Electrolytic hard chrome (EHC) plating is a technique that has been in commercial production for more than 50 years. It is a critical process that is used both for applying hard coatings to a variety of aircraft components in manufacturing operations and for general rebuild of worn or corroded components that have been removed from aircraft during overhaul. Chromium plating baths contain chromic acid, in which the chromium is in the hexavalent state, with hexavalent chromium (Cr6+) being a known carcinogen. During operation, chrome plating tanks emit a Cr6+ mist into the air, which must be ducted away and removed by scrubbers. Wastes generated from plating operations must be disposed of as hazardous waste, and plating operations must abide by U.S. Environmental Protection Agency (EPA) emissions standards and the Occupational Health and Safety Administration (OSHA) permissible exposure limit (PEL). In February 2006, OSHA reduced the PEL for worker exposure to Cr6+ from 52 μg/m3 of Cr6+ to 5 μg/m3.
Previous research and development efforts established that high-velocity oxygen-fuel (HVOF) thermal spray coatings are the leading candidates for replacement of hard chrome. HVOF thermal spraying can be used to deposit both metal alloy and ceramic/metal (cermet) such as tungsten carbide/cobalt (WC/Co) coatings that are dense and highly adherent to the base material. They also can be applied to thicknesses in the same range as what is currently being used for chrome plating. There are HVOF thermal spray systems commercially available. Although there are a wide number of applications for these coatings, their qualification as an acceptable replacement for hard chrome plating has not been adequately demonstrated, particularly for fatigue-sensitive aircraft components. The Hard Chrome Alternatives Team (HCAT) was formed to perform the demonstration/validation for the HVOF coatings. After successfully demonstrating HVOF coatings on landing gear components, hydraulic actuators, propeller hubs, and gas turbine engines (GTE), this project demonstrated HVOF coatings on helicopter dynamic components (HDC).

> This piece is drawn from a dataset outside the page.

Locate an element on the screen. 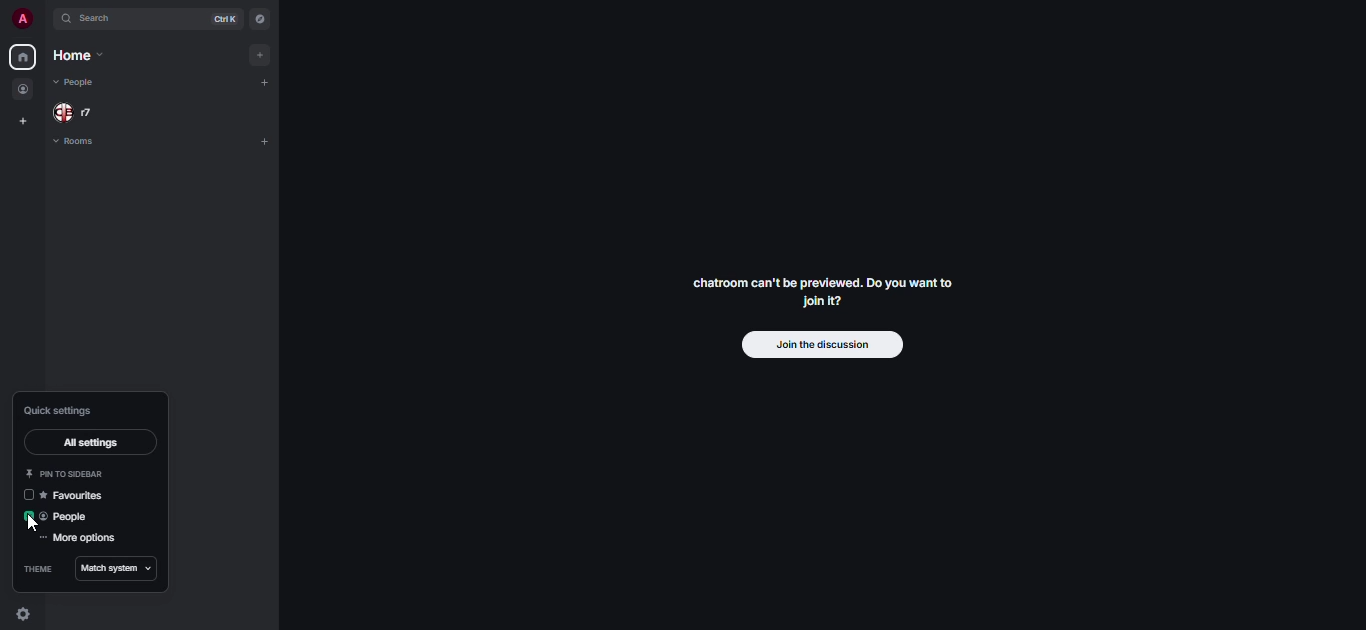  rooms is located at coordinates (76, 143).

The objectives of this project were to demonstrate through materials and rig testing that the performance of HVOF WC-17Co (83wt% WC particles in a 17wt% Co matrix), WC-10Co4Cr, Tribaloy 400 (T400), and duplex T400/WC-Co coatings on HDCs is equal or superior to that of EHC coatings. Materials testing included axial fatigue, fretting fatigue, and salt-fog corrosion. Rig tests were carried out on helicopter drive system and rotor system components.

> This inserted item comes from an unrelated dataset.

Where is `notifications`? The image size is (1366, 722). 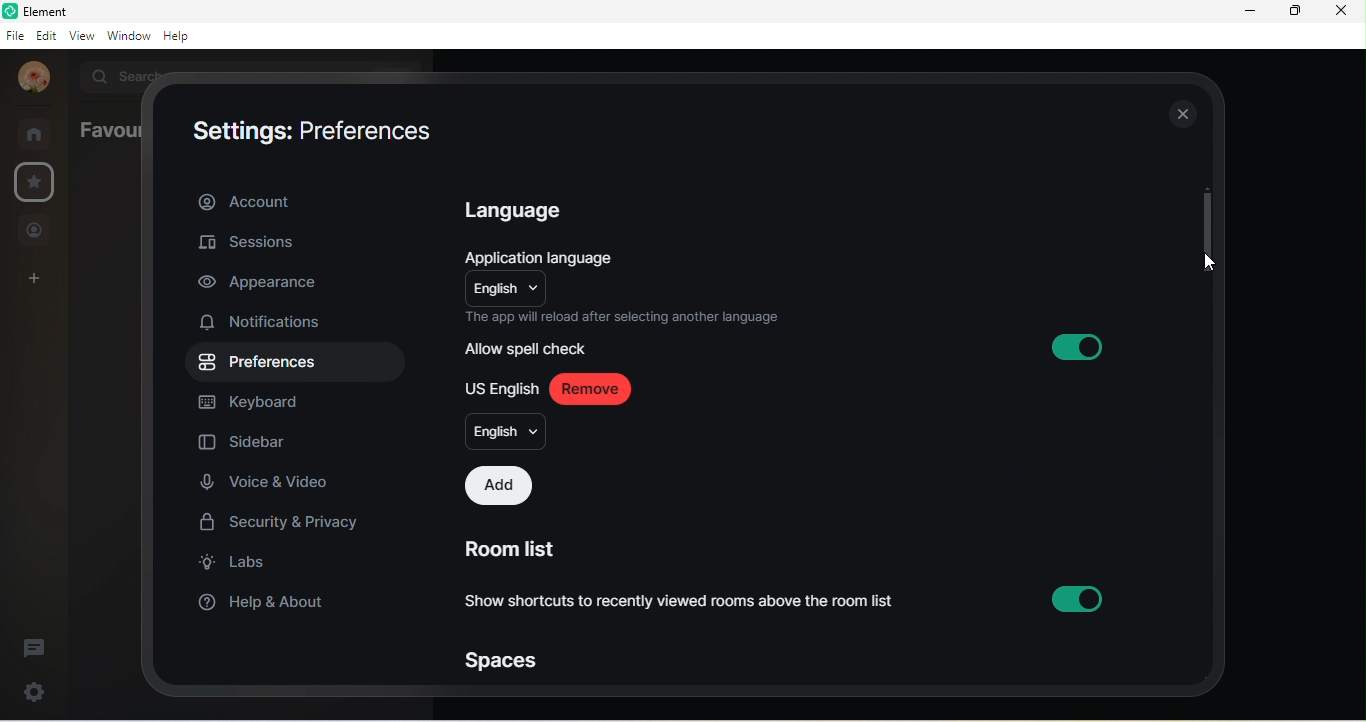
notifications is located at coordinates (270, 324).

A tri-service/OEM/private-sector group, designated the Hard Chrome Alternatives Team (HCAT), was formed to demonstrate and validate thermal spray coatings as an environmentally-acceptable, superior-performance alternative to EHC on many different types of aircraft components. A detailed technology assessment concluded that the optimum coatings for replacing EHC plating on helicopter dynamic components were high-velocity oxygen-fuel (HVOF) Tribaloy 400 (a cobalt-based alloy), WC(83%)/Co(17%), and WC(86%)/Co(10%)Cr(4%). With stakeholder input, a Joint Test Protocol (JTP) was developed that was divided into two parts, with the first part addressing materials testing on coupons, including extensive fatigue, fretting and sliding wear, and corrosion testing. The second part of the JTP addressed rig and flight testing on actual coated components. In addition, producibility testing and assessments were conducted that included optimum methods for stripping and grinding of the HVOF coatings.
Significant demonstration results included the following:
The use of HVOF in place of hard chrome is now being realized. The CH-53 main rotor damper now uses HVOF WC-Co on the piston, HVOF T400 on the housing internal diameter (ID), and plasma spray WC-Co on a cylinder housing land. H-1 drive and rotor system components have been qualified with HVOF WC-Co in place of hard chrome through bench testing of coated systems at Bell Helicopter. The sleeve used on the AH-1W is already HVOF WC-Co coated by the original equipment manufacturer (OEM). Lead-the-fleet testing of H-60 dampers using HVOF coatings is under way that is expected to result in HVOF coating of all of these dampers in the fleet to improve their mean time between failure (MTBF). FRC-E is currently carrying out qualification testing on a set of HVOF-coated H-46 components in order to qualify HVOF for depot use.